Automated workflow for OTU classification using shotgun data from Illumina Miseq fastq(s). It follows the Mothur MiSeq SOP except for the initial quality control steps. High-quality read length and abundance have been demonstrated to be primary factors in avoiding spurious and/or inflated OTU classification, so special emphasis was placed on those steps. It also attempts to refine freshwater OTU classifications using TaxAss.

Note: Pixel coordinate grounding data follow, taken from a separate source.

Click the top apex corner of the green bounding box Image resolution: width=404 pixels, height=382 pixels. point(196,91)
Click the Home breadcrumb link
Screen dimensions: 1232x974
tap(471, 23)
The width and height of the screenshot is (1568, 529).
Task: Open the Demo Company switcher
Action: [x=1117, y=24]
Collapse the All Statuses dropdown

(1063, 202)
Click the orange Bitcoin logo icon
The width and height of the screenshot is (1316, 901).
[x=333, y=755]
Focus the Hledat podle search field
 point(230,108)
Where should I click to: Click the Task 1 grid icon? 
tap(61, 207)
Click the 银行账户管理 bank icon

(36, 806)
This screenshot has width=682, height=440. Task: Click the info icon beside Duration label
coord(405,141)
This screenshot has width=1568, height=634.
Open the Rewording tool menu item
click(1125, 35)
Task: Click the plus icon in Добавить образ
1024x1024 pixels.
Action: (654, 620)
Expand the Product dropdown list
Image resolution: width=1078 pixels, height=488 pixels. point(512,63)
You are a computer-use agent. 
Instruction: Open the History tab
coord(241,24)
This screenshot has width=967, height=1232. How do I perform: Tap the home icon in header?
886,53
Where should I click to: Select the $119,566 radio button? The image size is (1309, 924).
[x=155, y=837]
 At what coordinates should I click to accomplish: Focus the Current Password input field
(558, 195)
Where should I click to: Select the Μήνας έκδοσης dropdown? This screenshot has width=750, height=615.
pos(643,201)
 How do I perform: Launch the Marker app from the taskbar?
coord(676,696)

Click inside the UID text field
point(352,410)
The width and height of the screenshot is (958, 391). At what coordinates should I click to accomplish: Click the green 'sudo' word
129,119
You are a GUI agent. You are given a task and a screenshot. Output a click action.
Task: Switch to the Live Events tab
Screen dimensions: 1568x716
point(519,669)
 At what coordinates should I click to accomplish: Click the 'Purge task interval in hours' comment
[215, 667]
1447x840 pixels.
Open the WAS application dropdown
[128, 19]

- Quality-filtering vastly improves diversity estimates from Illumina amplicon sequencingi 2013
- Accuracy of microbial community diversity estimated by closed- and open-reference OTUs 2017
It leverages third party tools and databases:
- MeFit 2016: a merging and filtering tool for Illumina paired-end reads, designed specifically for 16S rRNA amplicaon sequencing data
- Mothur 2009: software for describing and comparing microbial communities
- Silva reference files v128 2016: 16S rRNA seed database and sequence/taxonomy references
- TaxAss 2017: fine-scale taxonomic assignment for freshwater datasets (by default)
To be able to build CASPER, you'll need to make sure the g++ compiler and boost libraries are installed
- Clone the repository
$ git clone https://github.com/jordangumm/omics_16s.git
- Build the local conda environment with dependencies
$ cd omics_16s $./build.sh
- Activate the root environment
$source <path_to_project>/dependencies/miniconda/bin/activate
Use the runner script against a sequencing run directory of fastq(s)
$python runner.py <run_dp>
You can also run on flux!
$python runner.py -q <queue> --flux <run_dp> --account <flux_account_name>